In questa prospettiva, la Virtual Reality è probabilmente destinata a dare i suoi frutti migliori in ambito sperimentale, da laboratorio, dove sono indubbie le sue opportunità innovative per l’elaborazione di nuovi linguaggi espressivi e per le riflessioni filosofiche sul piano estetico e percettivo.
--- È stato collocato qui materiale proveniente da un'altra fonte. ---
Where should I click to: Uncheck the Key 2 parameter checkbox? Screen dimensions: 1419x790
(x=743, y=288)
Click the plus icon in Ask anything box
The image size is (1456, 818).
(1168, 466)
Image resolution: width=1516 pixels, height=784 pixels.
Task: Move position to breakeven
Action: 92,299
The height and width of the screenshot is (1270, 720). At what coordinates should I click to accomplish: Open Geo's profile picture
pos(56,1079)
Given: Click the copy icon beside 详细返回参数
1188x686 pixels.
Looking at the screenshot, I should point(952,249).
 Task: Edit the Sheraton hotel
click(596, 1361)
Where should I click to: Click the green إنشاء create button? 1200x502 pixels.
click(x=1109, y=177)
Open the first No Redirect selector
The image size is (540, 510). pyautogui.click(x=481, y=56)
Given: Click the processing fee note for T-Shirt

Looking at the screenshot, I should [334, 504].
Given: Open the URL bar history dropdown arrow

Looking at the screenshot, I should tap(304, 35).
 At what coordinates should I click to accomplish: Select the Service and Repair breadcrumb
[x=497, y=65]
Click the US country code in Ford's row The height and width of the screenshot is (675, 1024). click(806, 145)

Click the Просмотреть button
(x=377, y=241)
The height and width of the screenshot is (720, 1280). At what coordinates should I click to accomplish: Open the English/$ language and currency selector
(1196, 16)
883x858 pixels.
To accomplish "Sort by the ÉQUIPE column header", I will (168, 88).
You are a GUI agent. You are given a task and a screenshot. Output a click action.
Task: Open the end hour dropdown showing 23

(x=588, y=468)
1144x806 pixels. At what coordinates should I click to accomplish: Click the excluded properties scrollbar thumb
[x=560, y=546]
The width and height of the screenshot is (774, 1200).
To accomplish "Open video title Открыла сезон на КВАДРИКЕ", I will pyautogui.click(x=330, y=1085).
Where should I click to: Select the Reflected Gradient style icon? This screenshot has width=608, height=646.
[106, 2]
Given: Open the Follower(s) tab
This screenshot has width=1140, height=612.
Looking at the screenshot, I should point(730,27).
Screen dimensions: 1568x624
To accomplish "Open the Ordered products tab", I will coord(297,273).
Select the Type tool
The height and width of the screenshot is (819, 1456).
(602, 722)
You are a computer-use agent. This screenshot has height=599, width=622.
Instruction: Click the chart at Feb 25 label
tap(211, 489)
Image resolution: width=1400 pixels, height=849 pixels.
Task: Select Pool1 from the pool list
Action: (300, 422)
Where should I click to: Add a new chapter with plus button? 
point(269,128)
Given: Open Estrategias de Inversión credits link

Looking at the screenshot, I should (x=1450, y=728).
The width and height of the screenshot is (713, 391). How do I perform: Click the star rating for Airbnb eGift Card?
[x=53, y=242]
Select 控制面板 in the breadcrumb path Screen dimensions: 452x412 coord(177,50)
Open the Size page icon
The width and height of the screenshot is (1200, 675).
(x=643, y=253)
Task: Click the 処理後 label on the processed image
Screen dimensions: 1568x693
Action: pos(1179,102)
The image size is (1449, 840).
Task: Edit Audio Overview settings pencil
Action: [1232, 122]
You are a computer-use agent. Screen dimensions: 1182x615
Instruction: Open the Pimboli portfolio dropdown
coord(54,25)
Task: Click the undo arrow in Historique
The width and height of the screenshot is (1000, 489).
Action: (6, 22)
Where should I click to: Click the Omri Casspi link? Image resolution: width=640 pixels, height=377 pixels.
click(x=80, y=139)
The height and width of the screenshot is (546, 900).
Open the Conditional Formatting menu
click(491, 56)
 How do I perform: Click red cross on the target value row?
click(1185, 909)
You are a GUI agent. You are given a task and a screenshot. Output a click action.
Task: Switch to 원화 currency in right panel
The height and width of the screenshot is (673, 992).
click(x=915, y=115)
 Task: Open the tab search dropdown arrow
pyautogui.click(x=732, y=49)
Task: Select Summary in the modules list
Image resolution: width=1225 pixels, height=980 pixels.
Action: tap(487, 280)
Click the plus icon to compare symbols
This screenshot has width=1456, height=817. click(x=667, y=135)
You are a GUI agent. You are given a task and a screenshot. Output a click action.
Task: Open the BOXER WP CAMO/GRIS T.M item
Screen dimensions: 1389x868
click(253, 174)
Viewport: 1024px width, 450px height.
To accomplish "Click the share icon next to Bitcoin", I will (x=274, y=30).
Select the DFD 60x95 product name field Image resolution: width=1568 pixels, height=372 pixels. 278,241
Una funzione di medium di nicchia, che però difficilmente può ambire allo status di medium di massa quale potrebbero diventare in futuro le Immersive Art Experience.

Inoltre va detto che le Immersive Art Experience possono essere ricondotte a un concetto che percorre tutta la nostra storia culturale, dall’antichità classica a Richard Wagner e alle avanguardie storiche del Novecento: il concetto di Opera Totale, con il quale si indica un’opera d’arte in grado di coinvolgere tutti i nostri sensi, la vista, l’udito, il tatto, l’olfatto, al limite anche il gusto.

Nel mio intervento a LuBeC 2021, ho cercato di inquadrare il fenomeno nella sua prospettiva di lungo periodo, mostrando come il concetto di Opera totale possa essere applicato perfettamente alle più recenti esperienze immersive leggere.

Siamo comunque di fronte a fenomeni in fase di definizione, sperimentazioni tecnologiche che cercano il loro posizionamento sullo scenario dell’intrattenimento e della fruizione culturale. Come il cinema dei primordi si è liberato dalla dimensione sperimentale, ed è uscito dai baracconi e dai tendoni del circo per elaborare una sua autonoma capacità espressiva, così oggi il vasto campo dell’immersività sta cercando la sua strada per collocarsi nello scenario della spettacolarizzazione digitale.

Virtual Reality e Immersive Art Experience, immersività pesante e leggera, vanno considerate – nelle loro somiglianze e differenze – come tendenze sperimentali destinate a trovare ciascuna il loro posizionamento funzionale nell’universo contemporaneo della comunicazione.

Note

  1. Donald Norman, Il computer invisibile, 2000.
  2. M. Benedikt, Cyberspace: i primi passi nella realtà virtuale, 1992.
  3. T. Maldonado, Reale e virtuale, 1992.
  4. La traduzione è dell’autore dell’articolo.